Genau das ist ein Grund, in dieser Richtung weiterzumachen. Durch geschriebene Texte wird man aber die meisten Kinder schlecht erreichen, weil sie einfach nicht lesen (und das auch in früheren Zeiten nicht getan haben). Streamingdienste und Computerspiele sind hier auch in der Verantwortung.

Trippelschritt

Zitat von: Mondfräulein am 17. September 2019, 00:11:13
Gerade das macht Elisabeth doch zu einer sehr spannenden Figur, anhand derer ich unter anderem das Frauenbild der Zeit reflektieren könnte. Gerade ihren Standpunkt kann man in Kontrast mit ihrer Rolle setzen. Elisabeth muss ja nicht verstehen, dass Sexismus schlecht ist, sondern nur die Leser*innen. Ich kann hinterfragen, ich kann die negativen Konsequenzen aufzeigen. Dafür muss ich Elisabeth kein modernes Gedankengut auf die Zunge legen, aber ich werde nicht darum herum kommen, das moderne Gedankengut in die Geschichte selbst einfließen zu lassen, weil Leser*innen sie unweigerlich durch die Linse unserer heutigen Zeit lesen werden. Nur weil die Rollenverteilung den Menschen damals als natürliche Weltordnung vorkam, muss sich die Geschichte nicht auch auf ihre Seite stellen.
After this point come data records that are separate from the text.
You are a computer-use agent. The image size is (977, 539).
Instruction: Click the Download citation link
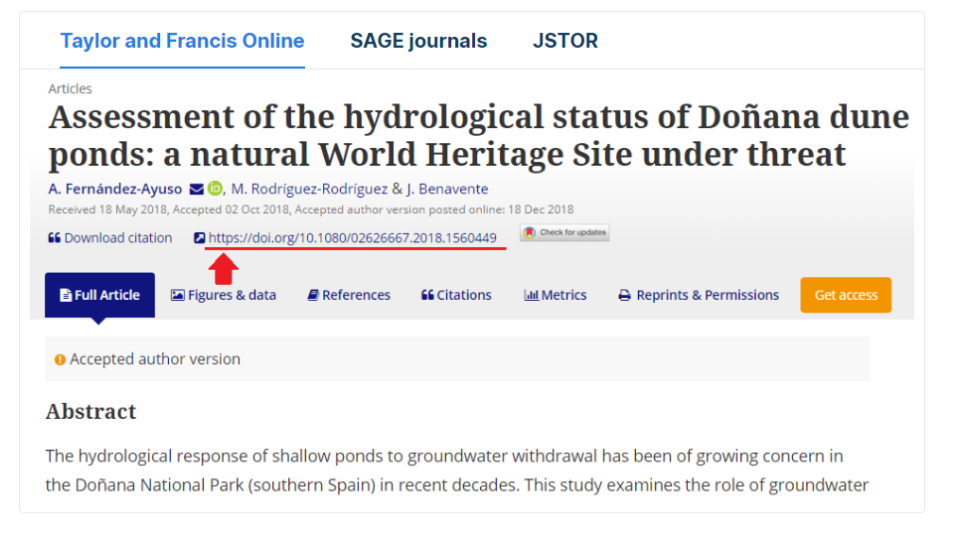click(118, 238)

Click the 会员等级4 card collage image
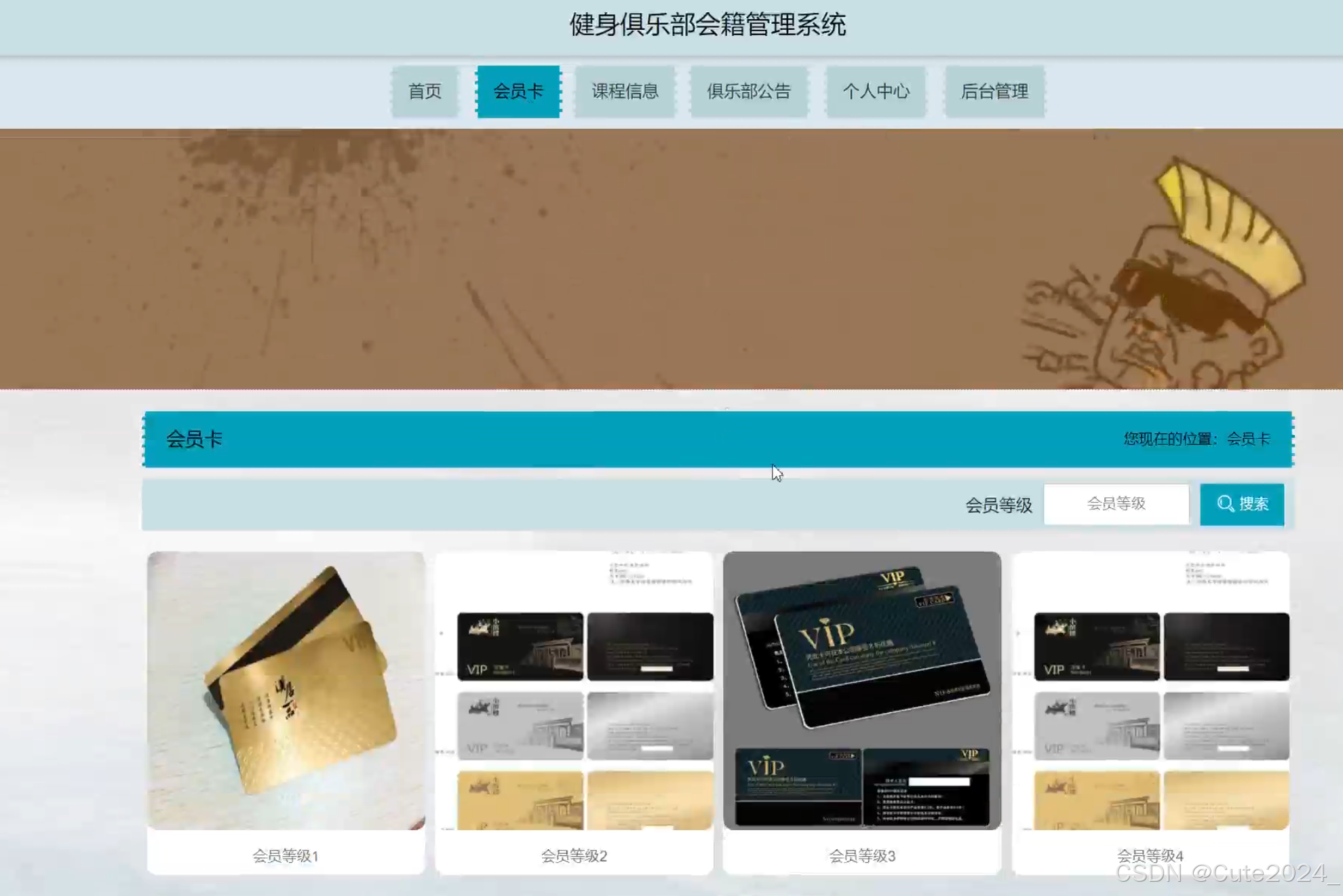pyautogui.click(x=1153, y=691)
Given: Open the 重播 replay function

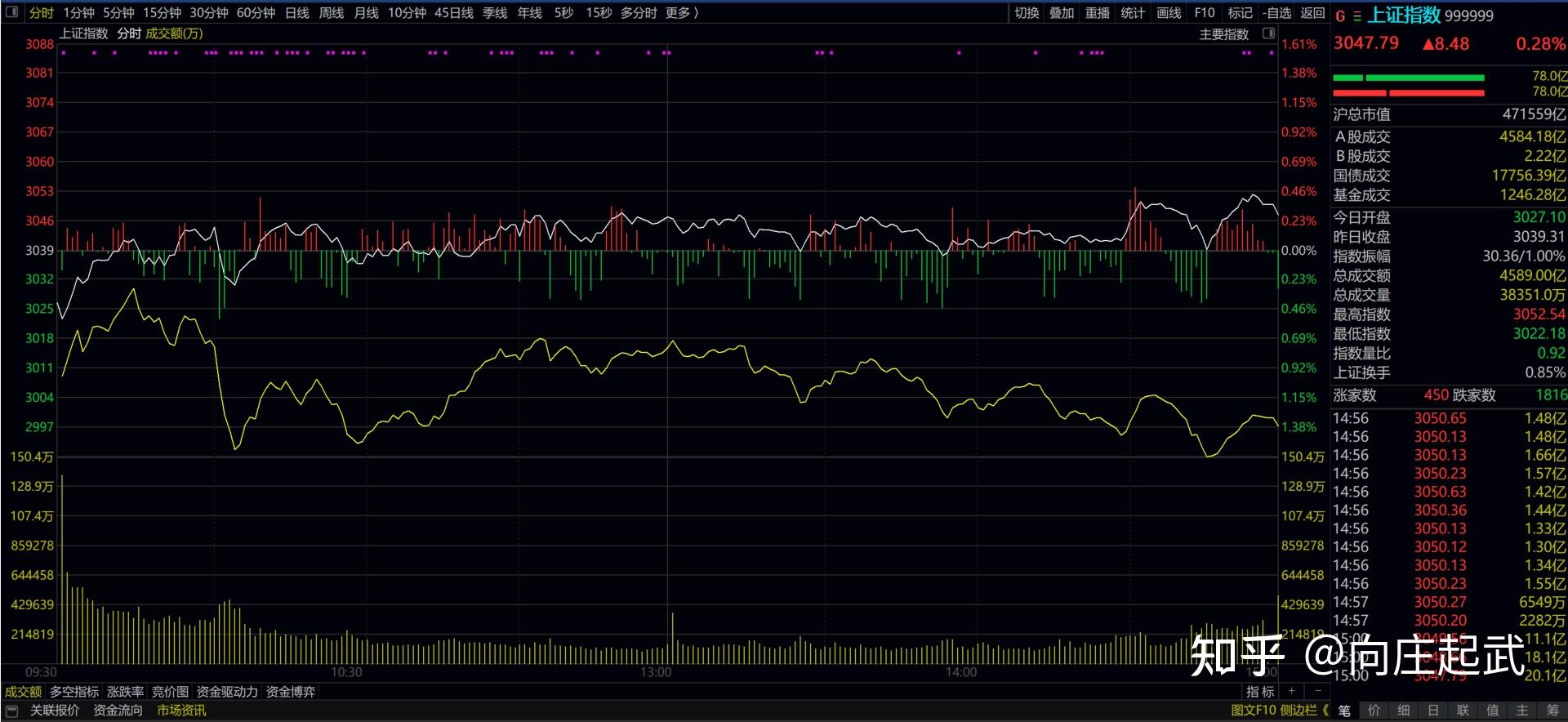Looking at the screenshot, I should click(1097, 12).
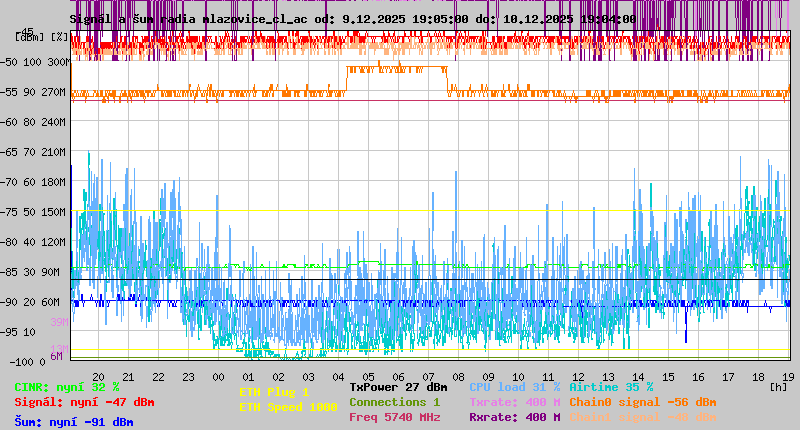Click the purple Rxrate legend entry
Screen dimensions: 800x430
[x=514, y=417]
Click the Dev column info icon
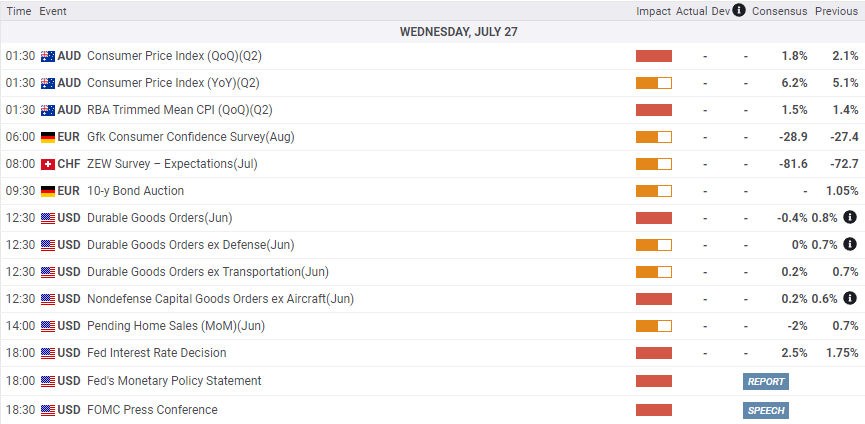The height and width of the screenshot is (424, 865). [x=739, y=10]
Aber Du merkst doch wohl schon, dass Du die ganze Zeit vorschlägst, worüber wie geschrieben werden sollte. Dass allerdings liegt allein in der Verantwortung des jeweiligen Autors. Wenn Du eine solche Geschichte über Elisabeth haben möchtest, wobei mir klar ist, dass diese Figur nur ein Beispiel von dir ist, dann würde ich empfehlen, selbst eine entsprechende Geschichte zu schreiben. Im kommenden Nano vielleicht?

Liebe Grüße
Trippelschritt

Amanita

#79
Ich habe den Eindruck, dass in der Diskussion aktuell zwei Dinge vermischt werden.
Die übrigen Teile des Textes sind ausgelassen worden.